**WORK TASK**: Look through the material beneath and copy each line with the word "will".

**DATA PROVIDED**:
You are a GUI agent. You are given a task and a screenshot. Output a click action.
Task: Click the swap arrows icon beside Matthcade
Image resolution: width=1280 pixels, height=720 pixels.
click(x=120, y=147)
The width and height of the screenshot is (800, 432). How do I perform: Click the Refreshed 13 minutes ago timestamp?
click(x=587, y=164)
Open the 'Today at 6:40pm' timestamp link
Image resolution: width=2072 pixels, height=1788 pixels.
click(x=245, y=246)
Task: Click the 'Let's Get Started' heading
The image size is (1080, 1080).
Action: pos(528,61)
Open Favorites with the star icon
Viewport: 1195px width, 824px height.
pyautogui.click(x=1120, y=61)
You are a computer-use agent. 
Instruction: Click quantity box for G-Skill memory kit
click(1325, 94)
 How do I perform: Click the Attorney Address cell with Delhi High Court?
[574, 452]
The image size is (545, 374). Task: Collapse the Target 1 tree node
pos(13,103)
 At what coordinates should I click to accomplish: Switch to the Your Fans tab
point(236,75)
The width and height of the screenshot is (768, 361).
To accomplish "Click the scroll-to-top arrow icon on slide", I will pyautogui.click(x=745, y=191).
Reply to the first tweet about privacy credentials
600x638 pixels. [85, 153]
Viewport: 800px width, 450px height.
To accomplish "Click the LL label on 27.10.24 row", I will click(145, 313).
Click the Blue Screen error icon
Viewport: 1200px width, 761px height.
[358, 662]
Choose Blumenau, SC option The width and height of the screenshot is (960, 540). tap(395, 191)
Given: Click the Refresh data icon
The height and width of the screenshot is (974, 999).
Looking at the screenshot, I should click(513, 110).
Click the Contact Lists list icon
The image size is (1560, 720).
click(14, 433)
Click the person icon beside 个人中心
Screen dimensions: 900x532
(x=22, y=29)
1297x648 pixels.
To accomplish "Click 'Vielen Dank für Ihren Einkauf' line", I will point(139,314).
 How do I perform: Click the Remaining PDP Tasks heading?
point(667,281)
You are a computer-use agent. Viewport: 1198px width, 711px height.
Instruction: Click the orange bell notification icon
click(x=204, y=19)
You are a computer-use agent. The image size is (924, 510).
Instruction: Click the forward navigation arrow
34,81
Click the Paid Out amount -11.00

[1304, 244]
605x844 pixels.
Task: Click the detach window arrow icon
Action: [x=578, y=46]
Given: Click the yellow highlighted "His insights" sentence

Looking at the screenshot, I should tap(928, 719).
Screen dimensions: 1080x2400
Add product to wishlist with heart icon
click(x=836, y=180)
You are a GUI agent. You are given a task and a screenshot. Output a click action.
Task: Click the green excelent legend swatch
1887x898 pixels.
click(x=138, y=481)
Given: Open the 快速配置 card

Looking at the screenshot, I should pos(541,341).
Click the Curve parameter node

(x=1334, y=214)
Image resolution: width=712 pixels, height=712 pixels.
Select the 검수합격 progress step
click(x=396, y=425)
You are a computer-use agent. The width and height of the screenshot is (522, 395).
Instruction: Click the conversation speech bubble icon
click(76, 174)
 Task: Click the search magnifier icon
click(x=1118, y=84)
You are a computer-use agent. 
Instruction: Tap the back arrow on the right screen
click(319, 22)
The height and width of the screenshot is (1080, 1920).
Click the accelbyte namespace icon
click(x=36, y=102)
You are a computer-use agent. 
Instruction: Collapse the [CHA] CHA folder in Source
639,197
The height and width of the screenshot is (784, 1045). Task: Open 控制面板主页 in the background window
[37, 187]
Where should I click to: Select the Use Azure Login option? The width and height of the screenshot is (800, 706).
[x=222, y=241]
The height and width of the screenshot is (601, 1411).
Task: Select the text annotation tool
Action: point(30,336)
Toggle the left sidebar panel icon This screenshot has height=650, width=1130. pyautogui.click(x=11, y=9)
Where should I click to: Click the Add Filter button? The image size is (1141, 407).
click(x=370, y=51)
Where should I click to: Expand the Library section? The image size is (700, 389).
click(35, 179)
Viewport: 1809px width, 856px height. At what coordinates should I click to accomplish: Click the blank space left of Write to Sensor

**EXERCISE OUTPUT**:
To accomplish "Click the scroll-to-top arrow icon on slide", I will pyautogui.click(x=745, y=191).
To accomplish "Click the LL label on 27.10.24 row", I will click(145, 313).
To accomplish "Click 'Vielen Dank für Ihren Einkauf' line", I will point(139,314).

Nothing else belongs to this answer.